EXERCISE INSTRUCTIONS: Reproduce exactly the line containing "The height and" and each line after it until the listing ends, leaving pictures out.

RECORDS FOR THIS EXERCISE:
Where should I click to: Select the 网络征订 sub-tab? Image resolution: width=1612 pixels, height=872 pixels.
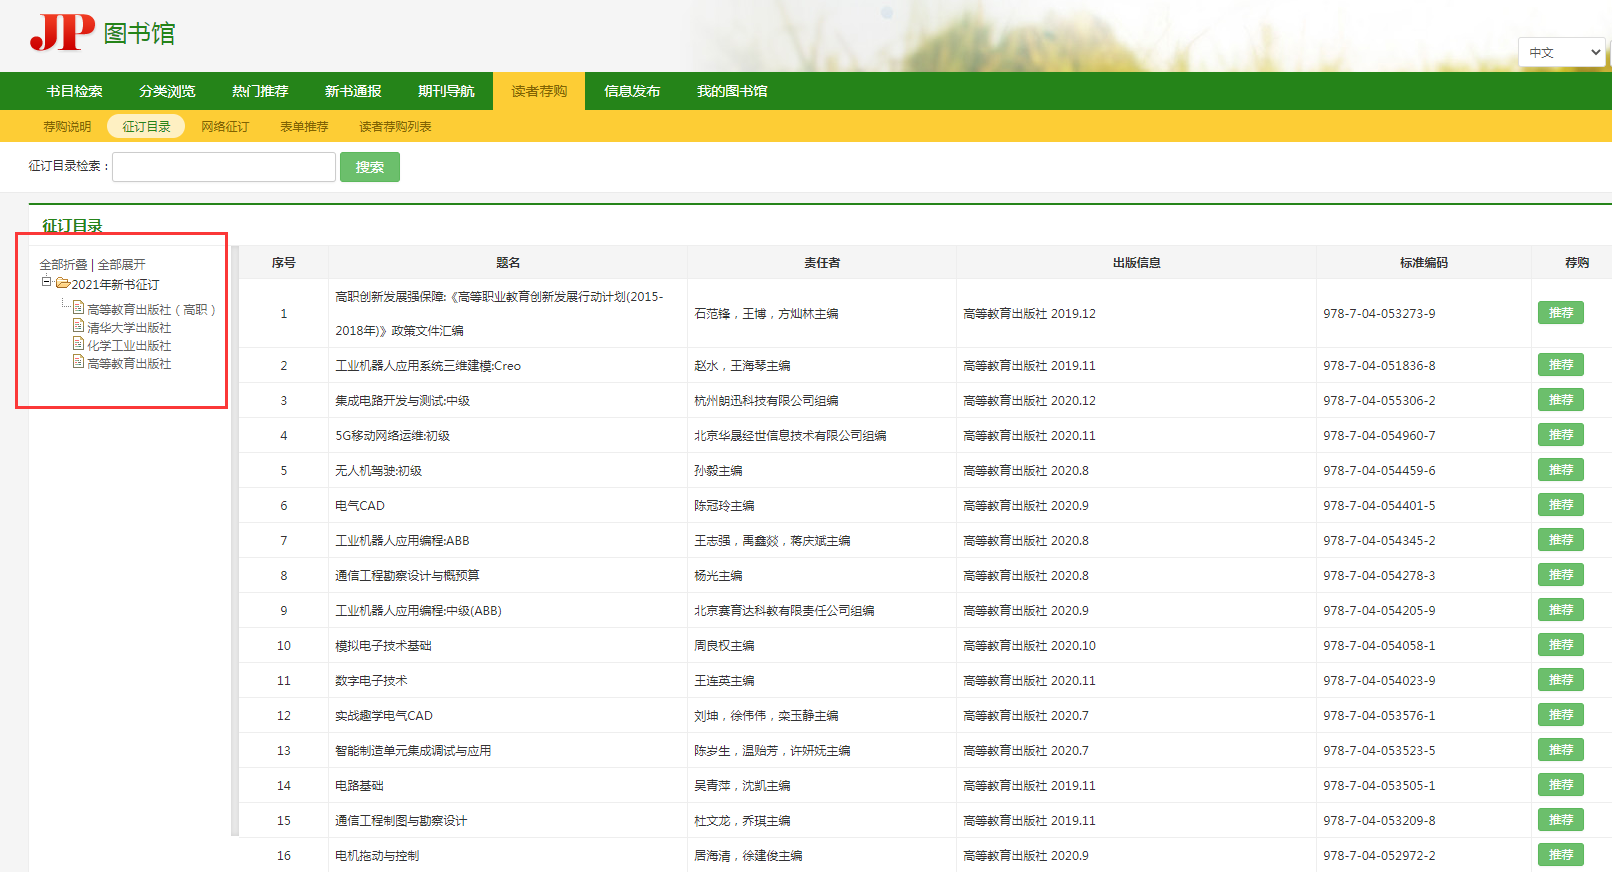point(225,127)
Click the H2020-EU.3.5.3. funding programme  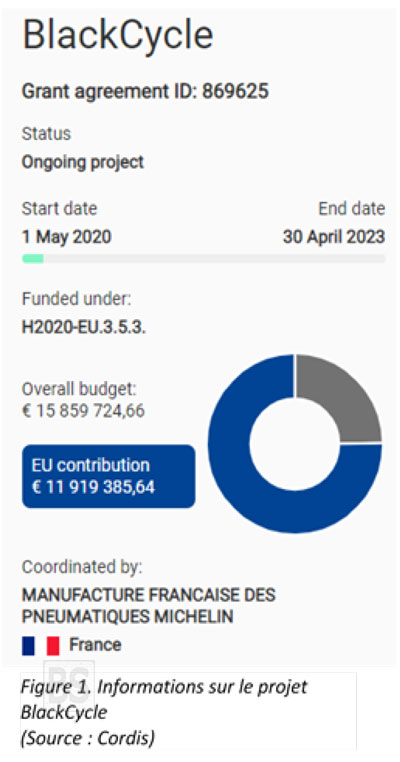click(84, 327)
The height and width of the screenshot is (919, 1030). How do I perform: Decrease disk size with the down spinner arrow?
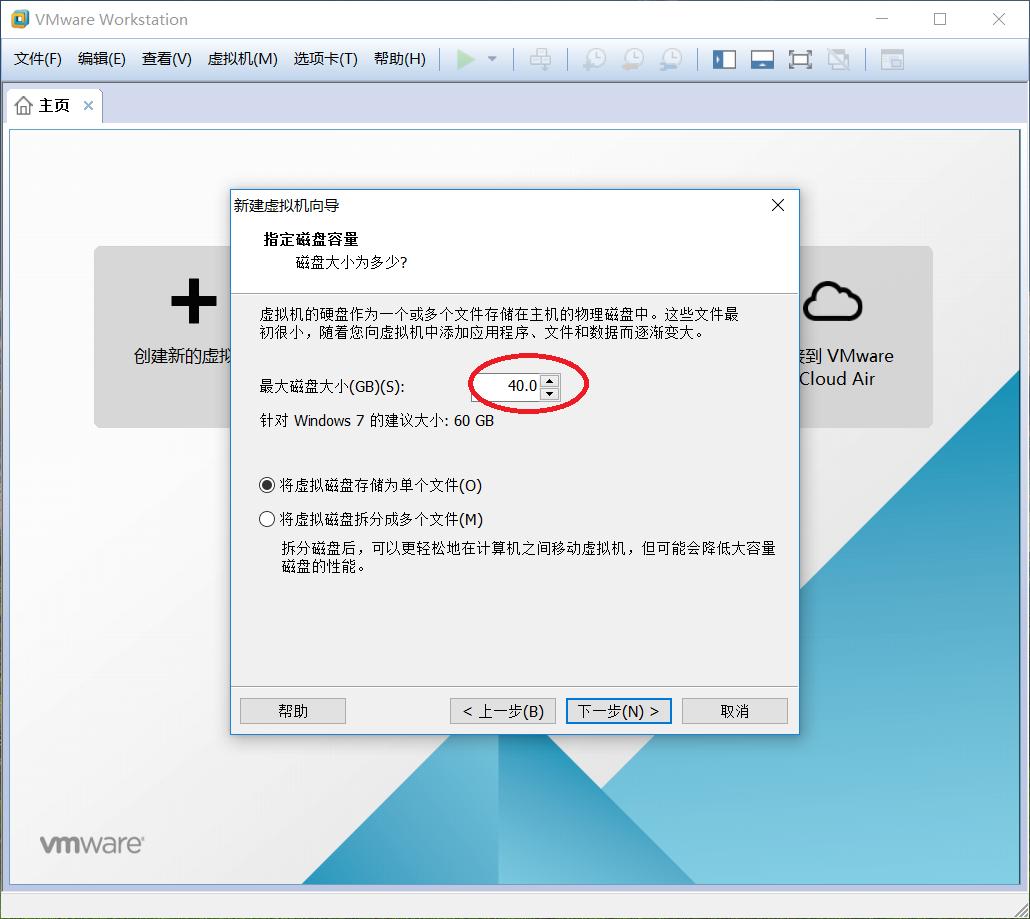(550, 391)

REPLY TO THE EXERCISE:
The height and width of the screenshot is (919, 1030). How do I perform: Decrease disk size with the down spinner arrow?
(550, 391)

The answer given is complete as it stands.